■ **Extracted records**:
Segment Open

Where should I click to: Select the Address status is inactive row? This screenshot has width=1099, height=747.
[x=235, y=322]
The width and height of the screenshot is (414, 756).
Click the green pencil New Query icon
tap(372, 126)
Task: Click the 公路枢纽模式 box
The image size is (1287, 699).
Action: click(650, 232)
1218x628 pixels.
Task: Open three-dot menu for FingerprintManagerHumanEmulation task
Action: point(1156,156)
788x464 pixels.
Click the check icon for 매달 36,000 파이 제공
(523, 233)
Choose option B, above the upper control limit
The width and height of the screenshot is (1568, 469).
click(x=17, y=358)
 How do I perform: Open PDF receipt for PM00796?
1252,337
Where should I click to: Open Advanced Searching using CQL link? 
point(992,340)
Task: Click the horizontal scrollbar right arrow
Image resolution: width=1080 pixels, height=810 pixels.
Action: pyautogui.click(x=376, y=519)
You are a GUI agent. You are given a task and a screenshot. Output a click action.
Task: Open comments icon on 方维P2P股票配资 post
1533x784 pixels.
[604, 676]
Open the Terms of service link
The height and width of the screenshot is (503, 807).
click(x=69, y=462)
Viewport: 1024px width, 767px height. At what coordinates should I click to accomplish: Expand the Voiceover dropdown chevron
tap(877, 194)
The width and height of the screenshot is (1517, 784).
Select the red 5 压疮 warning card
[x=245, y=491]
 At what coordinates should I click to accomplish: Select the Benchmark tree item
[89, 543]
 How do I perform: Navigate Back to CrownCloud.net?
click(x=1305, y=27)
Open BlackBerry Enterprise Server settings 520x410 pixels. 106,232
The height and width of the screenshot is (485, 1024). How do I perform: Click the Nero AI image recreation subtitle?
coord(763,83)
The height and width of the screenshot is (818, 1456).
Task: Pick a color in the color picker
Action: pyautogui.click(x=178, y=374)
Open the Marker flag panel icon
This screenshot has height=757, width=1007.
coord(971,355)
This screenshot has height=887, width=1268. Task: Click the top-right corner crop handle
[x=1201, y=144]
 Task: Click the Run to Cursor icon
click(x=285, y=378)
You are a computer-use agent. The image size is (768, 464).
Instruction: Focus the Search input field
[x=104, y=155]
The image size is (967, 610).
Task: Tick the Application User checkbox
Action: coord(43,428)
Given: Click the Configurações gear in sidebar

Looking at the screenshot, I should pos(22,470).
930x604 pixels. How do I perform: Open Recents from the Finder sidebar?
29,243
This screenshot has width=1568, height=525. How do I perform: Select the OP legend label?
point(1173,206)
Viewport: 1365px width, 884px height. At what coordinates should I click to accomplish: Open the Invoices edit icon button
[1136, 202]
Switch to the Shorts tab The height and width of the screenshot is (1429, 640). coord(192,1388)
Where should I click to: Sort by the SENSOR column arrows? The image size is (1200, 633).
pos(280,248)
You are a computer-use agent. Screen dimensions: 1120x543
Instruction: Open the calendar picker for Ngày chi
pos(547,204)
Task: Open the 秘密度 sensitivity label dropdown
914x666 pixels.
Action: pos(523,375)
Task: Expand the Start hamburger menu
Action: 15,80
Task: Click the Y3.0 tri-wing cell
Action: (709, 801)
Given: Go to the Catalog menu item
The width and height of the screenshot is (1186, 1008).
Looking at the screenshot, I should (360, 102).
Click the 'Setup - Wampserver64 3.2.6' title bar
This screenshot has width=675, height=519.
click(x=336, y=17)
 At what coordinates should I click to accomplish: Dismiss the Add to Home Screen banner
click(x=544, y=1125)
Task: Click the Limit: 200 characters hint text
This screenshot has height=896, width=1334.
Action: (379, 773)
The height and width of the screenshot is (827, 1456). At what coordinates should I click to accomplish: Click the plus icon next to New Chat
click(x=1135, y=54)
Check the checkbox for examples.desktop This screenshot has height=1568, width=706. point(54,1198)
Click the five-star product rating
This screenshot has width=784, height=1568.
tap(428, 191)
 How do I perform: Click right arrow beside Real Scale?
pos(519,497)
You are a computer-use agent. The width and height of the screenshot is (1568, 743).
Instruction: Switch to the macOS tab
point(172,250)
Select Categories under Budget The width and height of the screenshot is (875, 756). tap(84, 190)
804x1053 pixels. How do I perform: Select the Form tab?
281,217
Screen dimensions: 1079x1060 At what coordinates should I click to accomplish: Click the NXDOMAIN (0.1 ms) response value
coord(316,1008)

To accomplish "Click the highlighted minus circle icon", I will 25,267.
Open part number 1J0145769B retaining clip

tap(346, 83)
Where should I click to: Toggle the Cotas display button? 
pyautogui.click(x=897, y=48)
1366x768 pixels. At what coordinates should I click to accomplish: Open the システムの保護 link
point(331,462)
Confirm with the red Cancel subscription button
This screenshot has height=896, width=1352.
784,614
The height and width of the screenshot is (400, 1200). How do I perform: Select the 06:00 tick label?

Segment Closed

■ **Your assignment**:
Examine the listing and count its lines containing the word "computer". State the count alone.

■ **Finished task**:
3